D’abord, dans la façon dont les décisions seront utilisées par les réutilisateurs. À ce titre, avec le ministère de la Justice et le Conseil d’État, nous avons créé un groupe de travail début 2021 et menons une réflexion sur la réutilisation des décisions. Nous avons organisé cinq réunions avec les acteurs du monde de la recherche, les barreaux, les éditeurs ou encore les legaltech, et un rapport devrait être rendu bientôt, afin d’exposer les réflexions sur la réutilisation éthique de ces données. Nous réfléchissons aussi à des éventuels outils de régulation, dans le prolongement des réflexions menées par la Commission européenne. En effet, mettre à disposition des outils présentés comme étant des outils de justice prédictive peut avoir une influence sur le déroulement du procès. Nous devons à ce titre veiller au respect des droits fondamentaux.

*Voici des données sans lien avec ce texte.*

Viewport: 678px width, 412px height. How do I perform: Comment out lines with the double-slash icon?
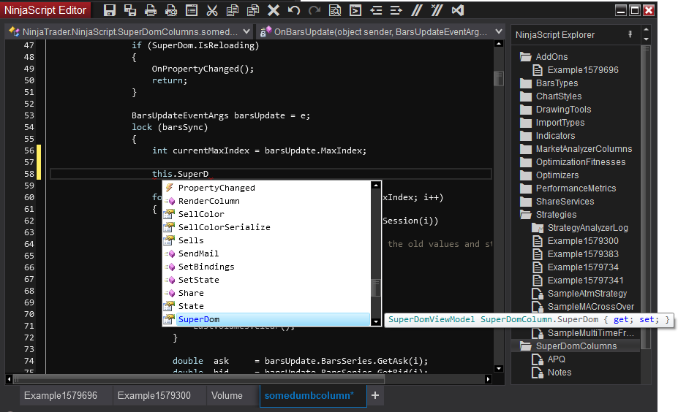[416, 10]
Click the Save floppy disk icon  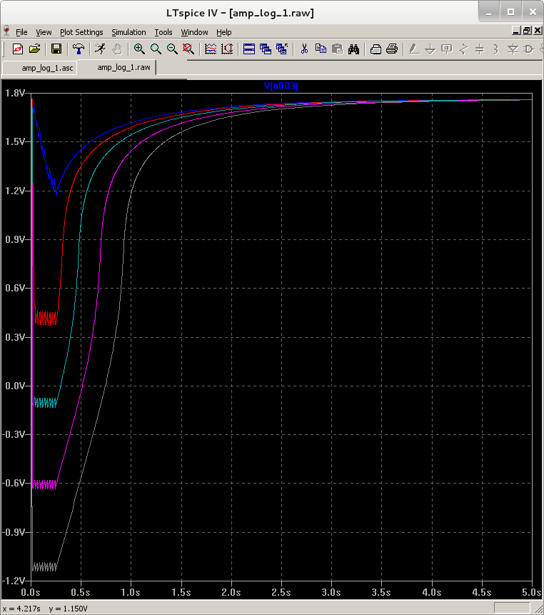tap(56, 49)
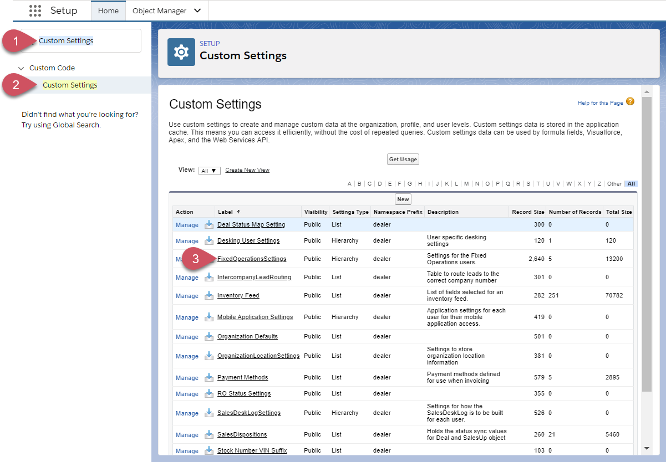Click the scrollbar down arrow

coord(647,448)
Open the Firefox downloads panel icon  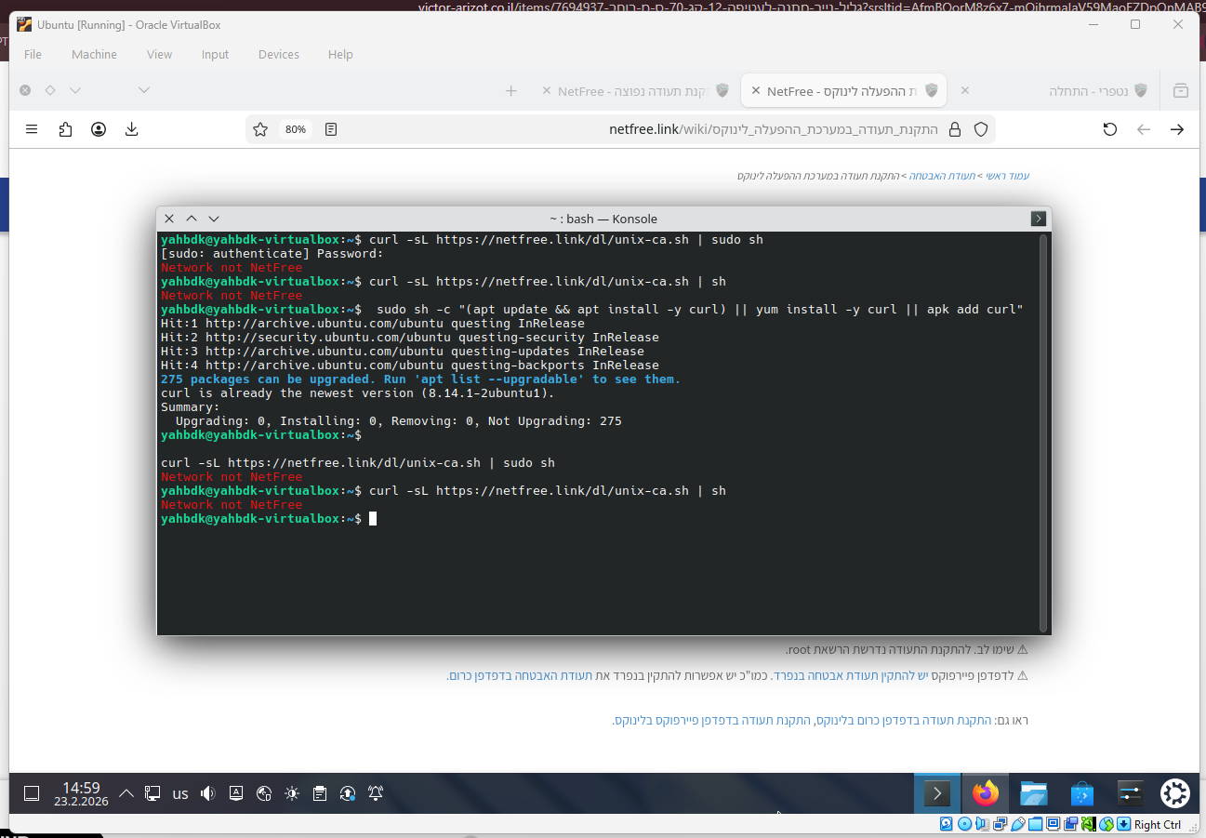[x=132, y=129]
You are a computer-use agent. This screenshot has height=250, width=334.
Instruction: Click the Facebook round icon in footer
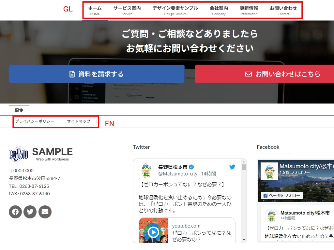pos(15,212)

Notre deuxième axe de réflexion concerne la notion de jurisprudence. Les décisions de la Cour de cassation ont en effet un rôle normatif et un rôle de régulation du droit. À la Cour de cassation, les décisions font jurisprudence. La question est de savoir si l’ouverture en open data risque de faire évoluer la notion même de jurisprudence. Aussi, un autre groupe de travail, animé par Loïc Cadiet, professeur à l’École de droit de la Sorbonne (Université Paris-1)*, Cécile Chainais, professeur à l’Université Paris-2 et par le président Sommer a été constitué à l’initiative de la première présidente de la Cour. Il remettra le fruit de ses réflexions en juin 2022.

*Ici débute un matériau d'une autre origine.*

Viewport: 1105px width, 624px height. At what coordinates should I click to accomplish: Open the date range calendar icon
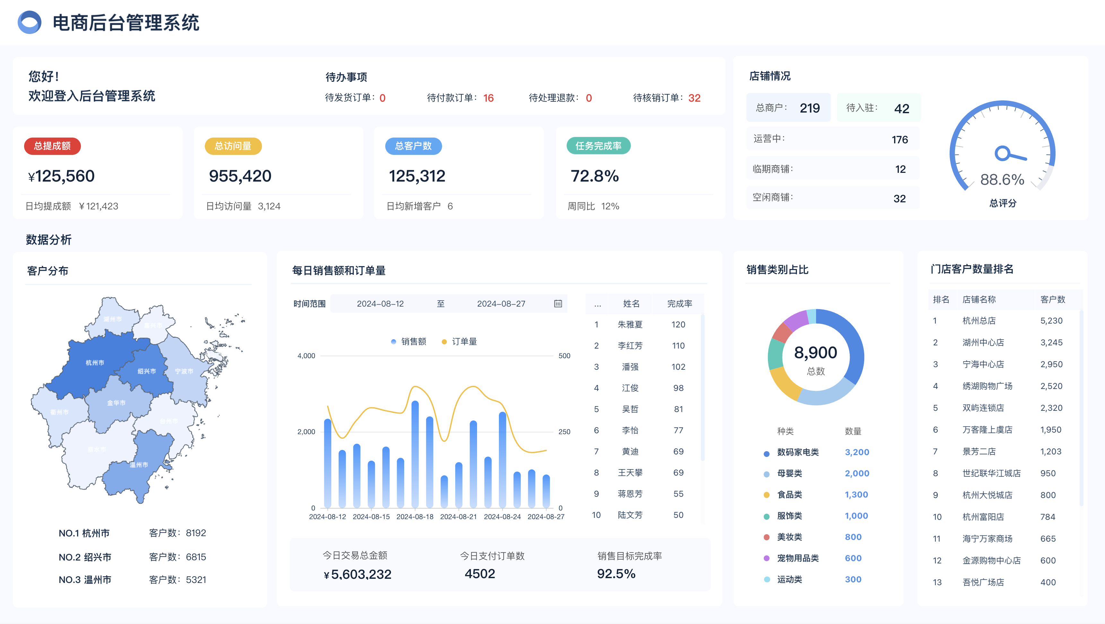coord(558,303)
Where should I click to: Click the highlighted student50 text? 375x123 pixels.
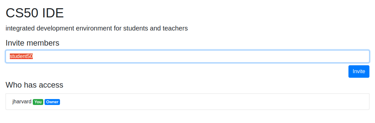coord(21,56)
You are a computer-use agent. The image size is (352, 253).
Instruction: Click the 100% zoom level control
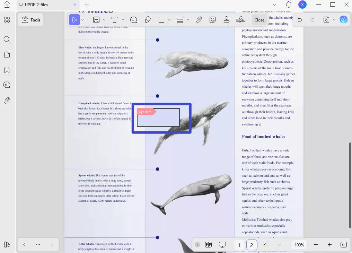(299, 245)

Enfin, notre troisième axe de réflexion concerne la rédaction des décisions. Il faut savoir qu’en tant que juges, nous motivons nos décisions pour nous-même (afin de vérifier la pertinence de notre raisonnement), pour les parties (pour expliquer les raisons de nos décisions) et pour la juridiction supérieure qui pourra connaître de recours en appel ou en cassation. Demain, nous rédigerons aussi les décisions en ayant conscience que la décision sera mise en open data et donc lue par un plus grand nombre de destinataires. Cela oblige à considérer un peu autrement la façon dont la décision elle-même sera rédigée.

En conclusion, on pouvait se demander de prime abord pourquoi la direction de ce projet, qui constitue un défi technologique majeur, a été confié à une magistrate, et non à un ingénieur ou à un administrateur. Parce que, vous l’aurez compris, ce projet titanesque, bien plus qu’un projet purement technique, est un projet qui peut assurément transformer la justice toute entière.

 

*Et auteur du rapport sur l'open data des décisions de Justice remis en janvier 2017 au garde des Sceaux.